Exercise:
Copy the lines exactly as they appear, starting with the first line of the records and ending with the line that contains "The image size is (1909, 625).".

══ Provided information ══

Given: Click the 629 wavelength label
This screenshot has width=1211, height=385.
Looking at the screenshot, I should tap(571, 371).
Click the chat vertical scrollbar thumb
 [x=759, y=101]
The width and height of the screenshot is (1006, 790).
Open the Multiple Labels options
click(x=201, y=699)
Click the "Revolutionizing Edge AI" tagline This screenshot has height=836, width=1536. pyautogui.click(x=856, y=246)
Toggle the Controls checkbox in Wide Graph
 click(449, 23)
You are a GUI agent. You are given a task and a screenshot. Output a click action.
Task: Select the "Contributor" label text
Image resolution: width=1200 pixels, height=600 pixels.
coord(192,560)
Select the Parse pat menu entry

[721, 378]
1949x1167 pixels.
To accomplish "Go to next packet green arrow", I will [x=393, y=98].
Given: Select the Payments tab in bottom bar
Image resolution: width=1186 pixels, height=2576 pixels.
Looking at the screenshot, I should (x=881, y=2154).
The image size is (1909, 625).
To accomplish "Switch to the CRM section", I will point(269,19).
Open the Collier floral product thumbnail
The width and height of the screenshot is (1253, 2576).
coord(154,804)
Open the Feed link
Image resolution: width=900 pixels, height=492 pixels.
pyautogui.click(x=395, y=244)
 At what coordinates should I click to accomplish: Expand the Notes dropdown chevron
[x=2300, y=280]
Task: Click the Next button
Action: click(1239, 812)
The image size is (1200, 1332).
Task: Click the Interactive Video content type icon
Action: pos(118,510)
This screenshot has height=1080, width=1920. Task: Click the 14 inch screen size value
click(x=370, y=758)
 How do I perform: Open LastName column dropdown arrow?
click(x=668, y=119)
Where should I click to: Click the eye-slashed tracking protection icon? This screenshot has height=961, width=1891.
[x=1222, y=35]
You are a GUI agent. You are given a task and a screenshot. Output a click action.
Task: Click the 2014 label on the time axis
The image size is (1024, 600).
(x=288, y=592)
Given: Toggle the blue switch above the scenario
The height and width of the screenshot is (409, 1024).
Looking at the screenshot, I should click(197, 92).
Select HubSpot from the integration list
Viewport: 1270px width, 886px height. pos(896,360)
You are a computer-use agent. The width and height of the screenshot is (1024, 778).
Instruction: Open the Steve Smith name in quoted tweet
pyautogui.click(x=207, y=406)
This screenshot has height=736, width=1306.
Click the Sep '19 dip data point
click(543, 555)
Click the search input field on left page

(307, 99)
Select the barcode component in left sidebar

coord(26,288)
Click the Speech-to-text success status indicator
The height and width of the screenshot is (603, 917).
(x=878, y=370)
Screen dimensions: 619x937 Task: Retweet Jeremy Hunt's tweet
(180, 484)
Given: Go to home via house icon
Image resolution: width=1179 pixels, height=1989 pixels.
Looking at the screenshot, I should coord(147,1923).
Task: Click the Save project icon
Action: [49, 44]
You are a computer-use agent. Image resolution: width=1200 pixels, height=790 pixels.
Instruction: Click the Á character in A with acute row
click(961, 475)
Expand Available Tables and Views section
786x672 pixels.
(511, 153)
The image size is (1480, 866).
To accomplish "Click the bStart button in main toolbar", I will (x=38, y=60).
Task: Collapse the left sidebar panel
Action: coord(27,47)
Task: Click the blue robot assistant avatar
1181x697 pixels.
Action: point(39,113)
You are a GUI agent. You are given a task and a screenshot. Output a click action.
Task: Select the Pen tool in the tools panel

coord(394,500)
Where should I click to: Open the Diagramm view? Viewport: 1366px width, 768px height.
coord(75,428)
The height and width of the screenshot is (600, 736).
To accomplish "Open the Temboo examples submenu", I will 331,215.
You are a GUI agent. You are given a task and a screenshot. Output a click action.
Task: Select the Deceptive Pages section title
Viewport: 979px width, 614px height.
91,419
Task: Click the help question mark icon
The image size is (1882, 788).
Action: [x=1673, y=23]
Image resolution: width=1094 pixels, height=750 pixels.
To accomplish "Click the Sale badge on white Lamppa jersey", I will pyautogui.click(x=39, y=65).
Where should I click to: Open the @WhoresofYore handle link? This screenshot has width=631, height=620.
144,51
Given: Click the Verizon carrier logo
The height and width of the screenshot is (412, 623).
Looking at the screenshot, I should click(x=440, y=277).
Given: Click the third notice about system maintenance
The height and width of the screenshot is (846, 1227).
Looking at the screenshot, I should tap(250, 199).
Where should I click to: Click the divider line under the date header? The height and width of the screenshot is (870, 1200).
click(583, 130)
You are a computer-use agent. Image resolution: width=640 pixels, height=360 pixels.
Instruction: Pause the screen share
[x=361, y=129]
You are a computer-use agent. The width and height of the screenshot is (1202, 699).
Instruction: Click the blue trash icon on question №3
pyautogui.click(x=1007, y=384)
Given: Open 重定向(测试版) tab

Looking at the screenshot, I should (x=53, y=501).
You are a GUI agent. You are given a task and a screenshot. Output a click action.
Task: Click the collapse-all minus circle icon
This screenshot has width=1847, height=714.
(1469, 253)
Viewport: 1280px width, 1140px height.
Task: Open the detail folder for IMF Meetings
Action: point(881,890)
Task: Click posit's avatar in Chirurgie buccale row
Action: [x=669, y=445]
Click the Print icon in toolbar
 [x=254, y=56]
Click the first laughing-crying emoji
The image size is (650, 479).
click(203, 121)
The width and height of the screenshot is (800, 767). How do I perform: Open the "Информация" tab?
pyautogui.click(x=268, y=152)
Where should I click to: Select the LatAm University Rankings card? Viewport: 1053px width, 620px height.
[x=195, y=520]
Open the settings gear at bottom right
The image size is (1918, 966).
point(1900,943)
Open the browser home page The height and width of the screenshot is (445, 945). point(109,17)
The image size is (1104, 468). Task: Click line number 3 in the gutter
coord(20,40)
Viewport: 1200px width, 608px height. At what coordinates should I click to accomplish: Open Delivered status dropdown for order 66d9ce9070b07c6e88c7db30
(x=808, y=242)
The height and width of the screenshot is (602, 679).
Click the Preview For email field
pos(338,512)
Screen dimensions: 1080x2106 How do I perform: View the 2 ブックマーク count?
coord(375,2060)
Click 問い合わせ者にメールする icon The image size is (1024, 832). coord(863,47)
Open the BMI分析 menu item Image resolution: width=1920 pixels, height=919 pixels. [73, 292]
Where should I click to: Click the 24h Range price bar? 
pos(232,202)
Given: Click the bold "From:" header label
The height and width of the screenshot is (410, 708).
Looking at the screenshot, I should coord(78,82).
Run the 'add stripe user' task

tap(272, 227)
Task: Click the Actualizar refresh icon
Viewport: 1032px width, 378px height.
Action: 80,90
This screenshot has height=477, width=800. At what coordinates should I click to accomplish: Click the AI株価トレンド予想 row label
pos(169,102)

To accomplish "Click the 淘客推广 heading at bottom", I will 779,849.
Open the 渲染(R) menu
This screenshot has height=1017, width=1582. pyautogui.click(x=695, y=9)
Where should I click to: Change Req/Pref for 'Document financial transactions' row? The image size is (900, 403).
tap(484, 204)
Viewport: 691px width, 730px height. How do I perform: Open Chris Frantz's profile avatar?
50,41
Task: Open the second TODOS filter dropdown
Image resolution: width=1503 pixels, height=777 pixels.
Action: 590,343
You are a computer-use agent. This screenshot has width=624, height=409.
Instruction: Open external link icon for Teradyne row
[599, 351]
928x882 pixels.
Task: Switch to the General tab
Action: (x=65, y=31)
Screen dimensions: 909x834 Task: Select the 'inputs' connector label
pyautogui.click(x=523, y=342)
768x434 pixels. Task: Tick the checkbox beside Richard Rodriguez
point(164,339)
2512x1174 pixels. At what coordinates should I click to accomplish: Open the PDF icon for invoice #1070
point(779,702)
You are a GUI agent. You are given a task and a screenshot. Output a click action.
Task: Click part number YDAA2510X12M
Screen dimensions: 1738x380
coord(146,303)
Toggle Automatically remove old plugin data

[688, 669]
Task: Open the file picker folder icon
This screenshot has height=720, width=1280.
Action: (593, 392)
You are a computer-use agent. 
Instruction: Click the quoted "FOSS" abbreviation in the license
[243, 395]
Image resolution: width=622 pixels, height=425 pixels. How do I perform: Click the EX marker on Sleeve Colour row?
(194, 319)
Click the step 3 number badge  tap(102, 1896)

═══

Written answer:
Given: Click the 629 wavelength label
This screenshot has width=1211, height=385.
Looking at the screenshot, I should tap(571, 371).
Click the chat vertical scrollbar thumb
 [x=759, y=101]
The width and height of the screenshot is (1006, 790).
Open the Multiple Labels options
click(x=201, y=699)
Click the "Revolutionizing Edge AI" tagline This screenshot has height=836, width=1536. pyautogui.click(x=856, y=246)
Toggle the Controls checkbox in Wide Graph
 click(449, 23)
You are a GUI agent. You are given a task and a screenshot. Output a click action.
Task: Select the "Contributor" label text
Image resolution: width=1200 pixels, height=600 pixels.
coord(192,560)
Select the Parse pat menu entry

[721, 378]
1949x1167 pixels.
To accomplish "Go to next packet green arrow", I will [x=393, y=98].
Given: Select the Payments tab in bottom bar
Image resolution: width=1186 pixels, height=2576 pixels.
Looking at the screenshot, I should (x=881, y=2154).
The image size is (1909, 625).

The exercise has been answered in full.